Directions → Below are entries; write every one of them out again exactly.

(Stored items)
+ + + + + + +
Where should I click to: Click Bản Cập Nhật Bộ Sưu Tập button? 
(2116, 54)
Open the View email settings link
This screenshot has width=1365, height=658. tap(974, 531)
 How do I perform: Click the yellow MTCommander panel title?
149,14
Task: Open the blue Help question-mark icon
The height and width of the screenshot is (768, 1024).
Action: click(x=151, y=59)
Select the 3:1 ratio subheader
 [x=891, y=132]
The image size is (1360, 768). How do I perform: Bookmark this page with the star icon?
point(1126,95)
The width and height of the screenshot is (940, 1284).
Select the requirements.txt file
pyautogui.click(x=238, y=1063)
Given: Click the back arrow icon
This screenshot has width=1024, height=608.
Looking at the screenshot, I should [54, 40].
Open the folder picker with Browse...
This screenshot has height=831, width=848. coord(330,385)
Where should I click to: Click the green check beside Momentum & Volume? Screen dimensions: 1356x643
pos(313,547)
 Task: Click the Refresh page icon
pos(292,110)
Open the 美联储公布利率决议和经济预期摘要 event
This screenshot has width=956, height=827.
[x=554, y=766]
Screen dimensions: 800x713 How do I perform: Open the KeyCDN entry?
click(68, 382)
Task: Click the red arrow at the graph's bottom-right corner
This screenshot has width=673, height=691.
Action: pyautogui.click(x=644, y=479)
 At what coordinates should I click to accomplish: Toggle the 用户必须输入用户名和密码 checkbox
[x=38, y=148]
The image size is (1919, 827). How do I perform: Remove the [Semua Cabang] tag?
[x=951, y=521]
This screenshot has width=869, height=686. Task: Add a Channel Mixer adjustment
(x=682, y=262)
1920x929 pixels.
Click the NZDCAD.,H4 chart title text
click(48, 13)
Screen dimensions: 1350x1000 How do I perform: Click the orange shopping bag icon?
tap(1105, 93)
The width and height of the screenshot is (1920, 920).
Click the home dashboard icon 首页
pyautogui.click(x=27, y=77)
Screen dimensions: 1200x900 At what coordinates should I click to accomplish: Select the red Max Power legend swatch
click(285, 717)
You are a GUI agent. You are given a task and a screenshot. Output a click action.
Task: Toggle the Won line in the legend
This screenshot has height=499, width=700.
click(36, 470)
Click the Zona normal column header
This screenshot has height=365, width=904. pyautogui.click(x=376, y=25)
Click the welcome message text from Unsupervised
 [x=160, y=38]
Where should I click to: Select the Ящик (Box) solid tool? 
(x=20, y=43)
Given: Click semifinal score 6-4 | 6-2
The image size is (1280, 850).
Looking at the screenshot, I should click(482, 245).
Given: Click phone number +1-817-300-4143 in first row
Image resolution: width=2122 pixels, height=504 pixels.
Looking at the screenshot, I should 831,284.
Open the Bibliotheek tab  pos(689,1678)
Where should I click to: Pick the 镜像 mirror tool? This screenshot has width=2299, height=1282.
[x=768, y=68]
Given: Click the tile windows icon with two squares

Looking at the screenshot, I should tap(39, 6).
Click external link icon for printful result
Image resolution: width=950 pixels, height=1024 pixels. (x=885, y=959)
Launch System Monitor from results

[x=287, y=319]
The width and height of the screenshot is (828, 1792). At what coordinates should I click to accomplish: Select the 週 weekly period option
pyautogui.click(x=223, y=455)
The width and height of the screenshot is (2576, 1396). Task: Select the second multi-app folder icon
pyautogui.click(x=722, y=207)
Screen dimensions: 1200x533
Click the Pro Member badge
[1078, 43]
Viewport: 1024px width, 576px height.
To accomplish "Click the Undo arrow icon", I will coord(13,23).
+ + + + + + +
Expected answer →
Where should I click to: Click Bản Cập Nhật Bộ Sưu Tập button? 
(2116, 54)
Open the View email settings link
This screenshot has width=1365, height=658. tap(974, 531)
 How do I perform: Click the yellow MTCommander panel title?
149,14
Task: Open the blue Help question-mark icon
The height and width of the screenshot is (768, 1024).
Action: click(x=151, y=59)
Select the 3:1 ratio subheader
 [x=891, y=132]
The image size is (1360, 768). How do I perform: Bookmark this page with the star icon?
point(1126,95)
The width and height of the screenshot is (940, 1284).
Select the requirements.txt file
pyautogui.click(x=238, y=1063)
Given: Click the back arrow icon
This screenshot has width=1024, height=608.
Looking at the screenshot, I should [54, 40].
Open the folder picker with Browse...
This screenshot has height=831, width=848. coord(330,385)
Where should I click to: Click the green check beside Momentum & Volume? Screen dimensions: 1356x643
pos(313,547)
 Task: Click the Refresh page icon
pos(292,110)
Open the 美联储公布利率决议和经济预期摘要 event
This screenshot has width=956, height=827.
[x=554, y=766]
Screen dimensions: 800x713 How do I perform: Open the KeyCDN entry?
click(68, 382)
Task: Click the red arrow at the graph's bottom-right corner
This screenshot has width=673, height=691.
Action: pyautogui.click(x=644, y=479)
 At what coordinates should I click to accomplish: Toggle the 用户必须输入用户名和密码 checkbox
[x=38, y=148]
The image size is (1919, 827). How do I perform: Remove the [Semua Cabang] tag?
[x=951, y=521]
This screenshot has width=869, height=686. Task: Add a Channel Mixer adjustment
(x=682, y=262)
1920x929 pixels.
Click the NZDCAD.,H4 chart title text
click(48, 13)
Screen dimensions: 1350x1000 How do I perform: Click the orange shopping bag icon?
tap(1105, 93)
The width and height of the screenshot is (1920, 920).
Click the home dashboard icon 首页
pyautogui.click(x=27, y=77)
Screen dimensions: 1200x900 At what coordinates should I click to accomplish: Select the red Max Power legend swatch
click(285, 717)
You are a GUI agent. You are given a task and a screenshot. Output a click action.
Task: Toggle the Won line in the legend
This screenshot has height=499, width=700.
click(36, 470)
Click the Zona normal column header
This screenshot has height=365, width=904. pyautogui.click(x=376, y=25)
Click the welcome message text from Unsupervised
 [x=160, y=38]
Where should I click to: Select the Ящик (Box) solid tool? 
(x=20, y=43)
Given: Click semifinal score 6-4 | 6-2
The image size is (1280, 850).
Looking at the screenshot, I should click(482, 245).
Given: Click phone number +1-817-300-4143 in first row
Image resolution: width=2122 pixels, height=504 pixels.
Looking at the screenshot, I should 831,284.
Open the Bibliotheek tab  pos(689,1678)
Where should I click to: Pick the 镜像 mirror tool? This screenshot has width=2299, height=1282.
[x=768, y=68]
Given: Click the tile windows icon with two squares

Looking at the screenshot, I should tap(39, 6).
Click external link icon for printful result
Image resolution: width=950 pixels, height=1024 pixels. (x=885, y=959)
Launch System Monitor from results

[x=287, y=319]
The width and height of the screenshot is (828, 1792). At what coordinates should I click to accomplish: Select the 週 weekly period option
pyautogui.click(x=223, y=455)
The width and height of the screenshot is (2576, 1396). Task: Select the second multi-app folder icon
pyautogui.click(x=722, y=207)
Screen dimensions: 1200x533
Click the Pro Member badge
[1078, 43]
Viewport: 1024px width, 576px height.
To accomplish "Click the Undo arrow icon", I will coord(13,23).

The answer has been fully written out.